We’ve been doing this, this is our third year, and for those who are listening for the first time, I would encourage all of you to go back to listen to some of those episodes that explored parents and children navigating those differences. I got a few emails over the years that were very appreciative that we were covering this, but kind of highlighted some of the familial dynamics that we were overlooking. One of the most important family dynamics that we didn’t really have a chance to cover, and I’m so grateful that we’ll be able to explore this year in the series is the dynamic between spouses, the intragenerational divergence.

This is a topic that really I’ve only begun to hear whispers of. I know many, many couples who are on different pages religiously. To be quite blunt, I think every couple is on different pages religiously. Every person is on different pages religiously. If our religious and spiritual life is a true expression of self, and nobody has the same exact approach to religious life, so everybody’s on different pages of course. But an issue that I think our community has not really grappled with and hasn’t really discussed as much as it should, given that this is something that really can be a major, major barrier to intimacy, to family life, to being able to continue that essential building block of family is when spouses really diverge in major, majorly different directions.

This really all began from a phone call I got many, many years ago from an… It was introduced by an 1840 listener to another couple who was asking me questions about their own marriage.
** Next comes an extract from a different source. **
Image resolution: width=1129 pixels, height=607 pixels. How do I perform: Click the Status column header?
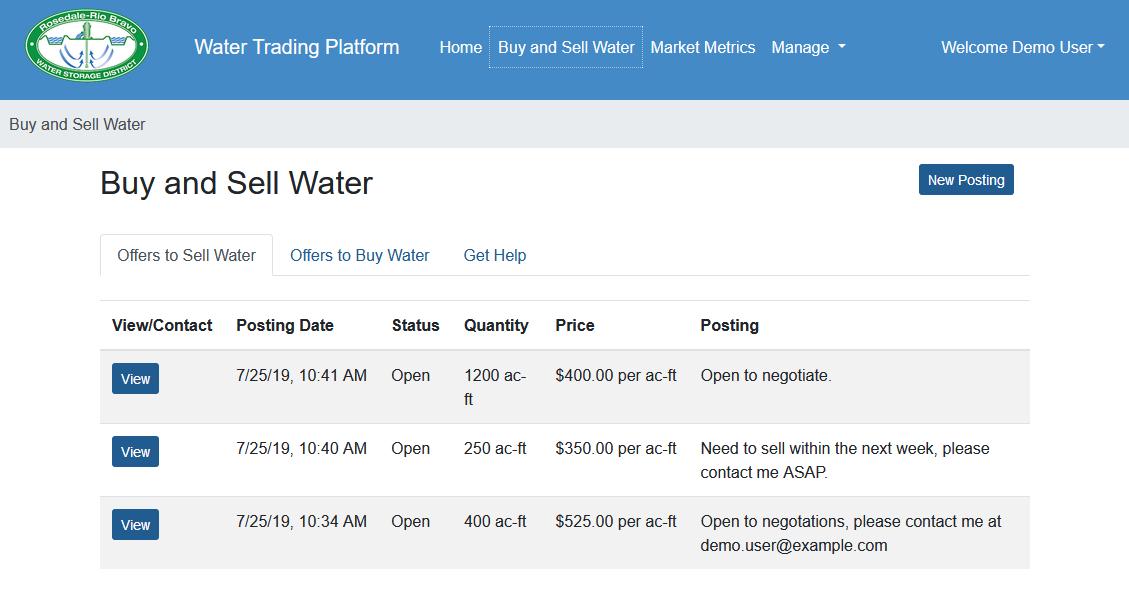[415, 325]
They said, “Look, I’m married to somebody who is not really religious, and I have a bunch of questions about how we vacation together and how we just navigate Jewish life, making sure that everybody is comfortable and that religion doesn’t, God forbid, becomes something that is suffocating, but becomes something that is empowering and uplifting.”

I began after then to kind of notice and see differently different couples who ever so quietly are navigating this issue, and sometimes in the holiest of ways. In some ways, I find this even more remarkable than parents and children. A parent-child relationship is hierarchical. It’s always easier to navigate a hierarchical relationship. They have clearer rules, a parent to child. There is a road that is very clearly paved about how a parent should relate to a child, how a child should relate to a parent. I think anytime you have a hierarchical relationship, it’s much easier to relate to your boss than to fellow colleagues. Your boss, you report to them, you have to submit the reports on time. The boss knows there are certain ways that they need to treat you.

The hierarchy creates a clear set of rules of how we need to interact. Non-hierarchical relationships, when we’re kind of on the same plane together, the rules are much trickier. It’s much harder. At least for me, it’s much harder for me, especially later in life, to make friendships than it is to create students, to find students, to build a student relationship. The student relationship is a hierarchical relationship. There are very clear boundaries of what is and is not discussed, what is and is not done, and it’s a much clearer path.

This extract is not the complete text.